Vous êtes ici : Page d'accueil > SdA Films & Bilbo > PJ et WETA

Peter Jackson parle de King Kong

Par Thys, le jeudi 8 décembre 2005 à 13:43:33

Le lauréat Néo-Zélandais d'un Oscar est tombé amoureux du film de 1933 King Kong lorsqu'il avait 9 ans. Aujourd'hui, quelques décennies plus tard et avec le succès phénoménal du Seigneur des Anneaux dernière lui, Jackson a assouvi son ambition de toujours en amenant le puissant Kong à l'écran comme seul lui pouvait le faire. Bien plus svelte que la dernière fois que Dark Horizons l'avait vu, nous l'avons rencontré à New York.

Interview de Peter Jackson

En tant qu’auteur, comment réussissez-vous à garder votre vision intacte ?
Jackson: C’est une question intéressante. Je ne sais pas vraiment ce qu’est un auteur. Je n’ai jamais très bien compris le terme parce que la réalisation de film est un énorme travail d’équipe. Je me vois comme le dernier filtre, tout ce qui finit dans le film y est parce que j’ai pensé que c’est quelque chose que j’aimerai voir si je regardais un film fait par quelqu’un d’autre. J’essaye vraiment de faire le film que je voudrais voir, mais je suis ouvert aux idées et j’ai besoin d’une énorme équipe pour m’aider. Tout le monde participe, et j’essaye de les y encourager un maximum, donc, je pense que le travail de réalisateur consiste à canaliser toute la créativité vers une seule personne. Et le marketing est vraiment l’affaire d’autres personnes, je ne suis pas du tout expert là-dedans, je pense que mon travail est de faire le meilleur film possible. C’est là que mon travail s’arrête, les gars du marketing prennent le relais après moi.
Nous savons tous que vous avez perdu du poids. Comment vous sentez-vous en tant que réalisateur et en tant que personne dans ce nouveau corps.

• **Volets de l'exercice**:
[1] Relevez les rubriques du fil d'Ariane qui figure en tête du texte source.
[2] Réécrivez, s'il vous plaît, le passage du texte source qui s'ouvre sur les mots « Par Thys, le » et se ferme sur « à New York. », en remplaçant « New York » par « Wellington ».

• **Informations extraites**:
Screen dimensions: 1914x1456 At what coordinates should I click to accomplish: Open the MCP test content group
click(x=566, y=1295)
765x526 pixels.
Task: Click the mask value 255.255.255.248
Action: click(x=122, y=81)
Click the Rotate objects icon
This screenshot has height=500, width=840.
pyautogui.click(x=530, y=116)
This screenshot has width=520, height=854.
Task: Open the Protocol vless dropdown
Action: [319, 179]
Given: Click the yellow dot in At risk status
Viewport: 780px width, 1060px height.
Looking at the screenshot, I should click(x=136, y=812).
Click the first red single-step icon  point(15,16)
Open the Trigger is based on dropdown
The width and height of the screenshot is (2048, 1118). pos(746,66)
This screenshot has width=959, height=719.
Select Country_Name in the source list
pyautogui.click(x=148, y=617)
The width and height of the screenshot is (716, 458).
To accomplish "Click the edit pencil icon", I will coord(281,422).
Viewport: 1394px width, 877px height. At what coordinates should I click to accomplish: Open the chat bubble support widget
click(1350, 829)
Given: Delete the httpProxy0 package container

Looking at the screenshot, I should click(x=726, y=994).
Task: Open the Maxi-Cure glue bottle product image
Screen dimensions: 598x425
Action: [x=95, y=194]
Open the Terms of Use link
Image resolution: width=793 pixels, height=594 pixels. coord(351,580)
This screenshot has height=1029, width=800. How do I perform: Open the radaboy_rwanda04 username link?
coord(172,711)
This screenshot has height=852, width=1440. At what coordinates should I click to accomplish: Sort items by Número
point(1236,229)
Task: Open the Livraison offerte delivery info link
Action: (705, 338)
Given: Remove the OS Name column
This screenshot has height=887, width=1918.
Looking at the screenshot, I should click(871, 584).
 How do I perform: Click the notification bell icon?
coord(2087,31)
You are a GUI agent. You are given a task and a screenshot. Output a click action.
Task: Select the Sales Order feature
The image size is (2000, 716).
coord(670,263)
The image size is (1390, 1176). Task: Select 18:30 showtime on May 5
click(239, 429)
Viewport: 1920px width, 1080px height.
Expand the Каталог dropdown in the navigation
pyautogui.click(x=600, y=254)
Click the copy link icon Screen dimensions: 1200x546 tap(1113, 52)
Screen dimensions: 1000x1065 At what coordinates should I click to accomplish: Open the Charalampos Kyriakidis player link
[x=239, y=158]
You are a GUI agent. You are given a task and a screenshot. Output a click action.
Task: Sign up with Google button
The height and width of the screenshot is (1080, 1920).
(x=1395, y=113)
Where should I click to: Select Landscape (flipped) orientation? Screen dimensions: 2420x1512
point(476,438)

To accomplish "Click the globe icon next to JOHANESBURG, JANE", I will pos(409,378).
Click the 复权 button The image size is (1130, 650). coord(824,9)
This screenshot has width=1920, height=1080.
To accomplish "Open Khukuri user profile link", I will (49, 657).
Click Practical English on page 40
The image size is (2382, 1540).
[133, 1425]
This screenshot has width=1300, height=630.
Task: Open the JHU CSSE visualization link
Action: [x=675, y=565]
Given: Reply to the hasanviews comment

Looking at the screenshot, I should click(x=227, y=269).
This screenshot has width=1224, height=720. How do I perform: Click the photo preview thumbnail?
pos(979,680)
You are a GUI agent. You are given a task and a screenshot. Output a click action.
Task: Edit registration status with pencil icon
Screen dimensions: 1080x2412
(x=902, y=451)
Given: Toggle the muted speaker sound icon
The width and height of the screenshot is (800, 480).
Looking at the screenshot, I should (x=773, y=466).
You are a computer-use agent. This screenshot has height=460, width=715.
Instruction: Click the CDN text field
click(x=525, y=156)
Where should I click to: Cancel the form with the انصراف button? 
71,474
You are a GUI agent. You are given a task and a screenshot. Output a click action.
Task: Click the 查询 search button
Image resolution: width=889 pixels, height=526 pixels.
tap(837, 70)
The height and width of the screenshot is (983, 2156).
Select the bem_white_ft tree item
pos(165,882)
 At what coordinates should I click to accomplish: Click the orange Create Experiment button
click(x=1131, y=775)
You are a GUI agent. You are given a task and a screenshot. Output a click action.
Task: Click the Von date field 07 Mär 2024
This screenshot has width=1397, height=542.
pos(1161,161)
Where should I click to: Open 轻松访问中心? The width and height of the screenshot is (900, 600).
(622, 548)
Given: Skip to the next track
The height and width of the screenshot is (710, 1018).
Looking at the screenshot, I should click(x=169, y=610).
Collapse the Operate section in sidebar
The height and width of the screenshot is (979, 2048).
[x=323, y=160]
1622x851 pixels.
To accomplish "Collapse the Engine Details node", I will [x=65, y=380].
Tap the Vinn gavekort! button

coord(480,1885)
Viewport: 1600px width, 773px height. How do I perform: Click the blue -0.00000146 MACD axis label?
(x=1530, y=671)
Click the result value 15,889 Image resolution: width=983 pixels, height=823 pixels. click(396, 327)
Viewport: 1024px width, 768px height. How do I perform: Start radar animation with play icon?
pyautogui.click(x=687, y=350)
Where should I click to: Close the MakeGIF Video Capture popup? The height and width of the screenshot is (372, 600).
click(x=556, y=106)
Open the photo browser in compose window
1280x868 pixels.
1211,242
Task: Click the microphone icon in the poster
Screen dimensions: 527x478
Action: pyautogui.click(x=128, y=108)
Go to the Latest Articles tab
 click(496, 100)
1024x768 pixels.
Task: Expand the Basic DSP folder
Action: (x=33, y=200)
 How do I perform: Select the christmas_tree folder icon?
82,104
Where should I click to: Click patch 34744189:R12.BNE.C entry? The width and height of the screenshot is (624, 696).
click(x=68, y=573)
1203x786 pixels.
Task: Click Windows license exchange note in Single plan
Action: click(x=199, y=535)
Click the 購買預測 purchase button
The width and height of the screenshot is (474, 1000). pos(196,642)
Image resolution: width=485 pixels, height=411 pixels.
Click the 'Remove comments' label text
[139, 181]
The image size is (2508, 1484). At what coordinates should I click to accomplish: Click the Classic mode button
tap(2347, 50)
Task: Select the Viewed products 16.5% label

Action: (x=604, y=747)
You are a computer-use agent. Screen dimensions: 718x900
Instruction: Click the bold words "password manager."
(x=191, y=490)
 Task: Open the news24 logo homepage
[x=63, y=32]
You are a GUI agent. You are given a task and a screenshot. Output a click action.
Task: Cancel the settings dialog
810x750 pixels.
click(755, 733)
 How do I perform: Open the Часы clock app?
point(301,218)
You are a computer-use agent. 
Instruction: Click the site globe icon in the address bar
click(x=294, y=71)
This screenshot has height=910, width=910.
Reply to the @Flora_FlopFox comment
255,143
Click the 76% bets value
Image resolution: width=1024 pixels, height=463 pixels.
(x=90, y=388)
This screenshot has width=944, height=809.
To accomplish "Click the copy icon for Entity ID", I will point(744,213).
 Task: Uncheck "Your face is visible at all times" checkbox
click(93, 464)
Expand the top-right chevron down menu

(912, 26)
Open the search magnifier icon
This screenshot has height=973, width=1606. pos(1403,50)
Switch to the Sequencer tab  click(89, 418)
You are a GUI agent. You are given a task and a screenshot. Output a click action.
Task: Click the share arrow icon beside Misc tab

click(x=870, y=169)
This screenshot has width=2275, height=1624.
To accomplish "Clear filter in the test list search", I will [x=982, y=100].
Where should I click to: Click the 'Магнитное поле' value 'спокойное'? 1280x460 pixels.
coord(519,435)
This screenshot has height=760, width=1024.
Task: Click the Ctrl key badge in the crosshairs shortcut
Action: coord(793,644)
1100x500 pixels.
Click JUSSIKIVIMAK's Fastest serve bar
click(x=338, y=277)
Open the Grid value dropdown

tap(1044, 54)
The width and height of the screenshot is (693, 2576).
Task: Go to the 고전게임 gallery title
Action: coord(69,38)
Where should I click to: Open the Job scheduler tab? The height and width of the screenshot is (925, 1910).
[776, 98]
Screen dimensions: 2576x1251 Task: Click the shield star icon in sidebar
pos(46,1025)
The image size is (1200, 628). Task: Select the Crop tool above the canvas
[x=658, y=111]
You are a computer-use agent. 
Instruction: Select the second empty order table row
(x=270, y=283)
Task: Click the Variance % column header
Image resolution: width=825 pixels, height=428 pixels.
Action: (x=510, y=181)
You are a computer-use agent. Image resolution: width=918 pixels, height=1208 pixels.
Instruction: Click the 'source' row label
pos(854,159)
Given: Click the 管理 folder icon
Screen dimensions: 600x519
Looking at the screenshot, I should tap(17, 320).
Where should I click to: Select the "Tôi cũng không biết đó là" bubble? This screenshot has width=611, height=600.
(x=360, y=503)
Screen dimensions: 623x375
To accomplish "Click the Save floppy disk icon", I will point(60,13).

• **Corrigés ci-dessous**:
[1] Page d'accueil ; SdA Films & Bilbo ; PJ et WETA

[2]
Par Thys, le jeudi 8 décembre 2005 à 13:43:33

Le lauréat Néo-Zélandais d'un Oscar est tombé amoureux du film de 1933 King Kong lorsqu'il avait 9 ans. Aujourd'hui, quelques décennies plus tard et avec le succès phénoménal du Seigneur des Anneaux dernière lui, Jackson a assouvi son ambition de toujours en amenant le puissant Kong à l'écran comme seul lui pouvait le faire. Bien plus svelte que la dernière fois que Dark Horizons l'avait vu, nous l'avons rencontré à Wellington.